As summer beckons and COVID vaccines roll out, hopes of returning to our pre-pandemic lifestyles are budding. And after being cooped up for a year, the idea of physically shopping for a new summer wardrobe may seem like a well-deserved indulgence. While many will still need to watch their pennies, in-person retail recovery is in the cards.
But the change is not going to happen overnight, and shopping is unlikely to look the same as it did in 2019. The pandemic accelerated the switch to online shopping, and 79 percent of Americans say they will continue to shop online. Meanwhile, those willing to return to the malls will have a heightened awareness of personal space and health and safety measures.
So how will returning shoppers react to their favorite malls being filled with empty store-fronts? Can cash-strapped landlords and tenants rise to the occasion one last time to welcome shoppers back?
Flexibility Is Core to Future Retail Design
Retail, design, and construction experts agree that flexibility must be built into any retail space changes. Shoppers will be looking for new experiences, and nobody knows what those are yet. And the coronavirus (or something similar) could rear its head again; we can’t be sure the current vaccines will serve as protection against future variants. If nothing else, shoppers will need to feel psychologically safe for a while to come.
Places of Purpose
The National Retail Federation (NRF) predicts that retailers may need to adapt themselves to become “places of purpose.” Contrary to pre-pandemic efforts that encourage shoppers to come and browse, shoppers may demand a quick in and quick out.

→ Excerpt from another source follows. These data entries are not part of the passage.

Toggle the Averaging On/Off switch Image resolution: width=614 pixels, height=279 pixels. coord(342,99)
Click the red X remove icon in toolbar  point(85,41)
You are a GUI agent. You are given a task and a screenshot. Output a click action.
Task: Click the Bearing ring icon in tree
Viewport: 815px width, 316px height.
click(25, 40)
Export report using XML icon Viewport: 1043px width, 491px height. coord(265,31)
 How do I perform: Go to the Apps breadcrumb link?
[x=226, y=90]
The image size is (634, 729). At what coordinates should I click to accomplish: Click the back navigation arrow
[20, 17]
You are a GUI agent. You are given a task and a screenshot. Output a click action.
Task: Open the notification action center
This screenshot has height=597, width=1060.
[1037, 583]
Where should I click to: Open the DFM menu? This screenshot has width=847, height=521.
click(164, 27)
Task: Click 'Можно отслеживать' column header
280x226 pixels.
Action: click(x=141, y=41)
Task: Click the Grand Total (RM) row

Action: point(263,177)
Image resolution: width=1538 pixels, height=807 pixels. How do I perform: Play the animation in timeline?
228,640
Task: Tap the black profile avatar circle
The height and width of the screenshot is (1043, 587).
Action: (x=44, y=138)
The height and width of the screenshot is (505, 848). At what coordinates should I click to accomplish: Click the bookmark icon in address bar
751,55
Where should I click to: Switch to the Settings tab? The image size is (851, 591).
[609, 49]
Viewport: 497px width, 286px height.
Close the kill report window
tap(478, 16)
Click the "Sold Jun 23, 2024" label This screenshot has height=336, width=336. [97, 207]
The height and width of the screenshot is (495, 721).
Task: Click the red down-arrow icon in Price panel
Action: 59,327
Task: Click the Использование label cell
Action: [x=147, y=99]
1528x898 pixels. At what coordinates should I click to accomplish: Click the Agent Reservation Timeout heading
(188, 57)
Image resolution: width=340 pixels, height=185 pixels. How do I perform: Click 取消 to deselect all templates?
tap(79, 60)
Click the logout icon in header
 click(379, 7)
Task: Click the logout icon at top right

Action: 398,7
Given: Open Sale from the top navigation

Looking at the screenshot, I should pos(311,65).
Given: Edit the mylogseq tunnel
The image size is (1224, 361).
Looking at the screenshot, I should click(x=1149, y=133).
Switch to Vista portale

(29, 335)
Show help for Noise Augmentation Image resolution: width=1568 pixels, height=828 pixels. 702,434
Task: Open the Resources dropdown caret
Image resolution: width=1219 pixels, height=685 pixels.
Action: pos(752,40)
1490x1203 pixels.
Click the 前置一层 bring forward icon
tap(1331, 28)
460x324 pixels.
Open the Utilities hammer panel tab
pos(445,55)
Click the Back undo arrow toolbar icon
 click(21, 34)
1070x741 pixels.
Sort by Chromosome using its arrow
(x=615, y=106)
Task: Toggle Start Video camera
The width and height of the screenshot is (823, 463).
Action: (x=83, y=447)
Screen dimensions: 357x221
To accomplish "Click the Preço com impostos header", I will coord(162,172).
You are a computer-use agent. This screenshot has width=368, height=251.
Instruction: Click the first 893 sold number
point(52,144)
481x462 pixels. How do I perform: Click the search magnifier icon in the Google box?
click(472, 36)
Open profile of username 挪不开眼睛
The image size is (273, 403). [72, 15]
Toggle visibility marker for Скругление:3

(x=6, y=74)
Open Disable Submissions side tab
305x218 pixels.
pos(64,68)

The year 2020 initiated a phenomenon being tagged Online Merging with Offline (OMO), which sees shoppers blending online activity with in-person acquisition. They may look at options online, check for stock of their size, go in-store to fit items, and take them home that day. As opposed to the multiple online transactions spread over days required to get the “right fit.”
A More Personal Experience
The other thing people miss from the online shopping experience is engaging with helpful and knowledgeable store assistants. The NRF suggests retailers encourage shopping appointments. Shoppers could time with an assistant who attends to their wishes and presents options to them in the safety of a private, reserved space.
Even without appointment scheduling, it makes sense to free up floor space (for social distancing) by putting just a single item on display. Shoppers could then request their choice of color and size. Clothing can be appropriately wrapped and sanitized after each fitting.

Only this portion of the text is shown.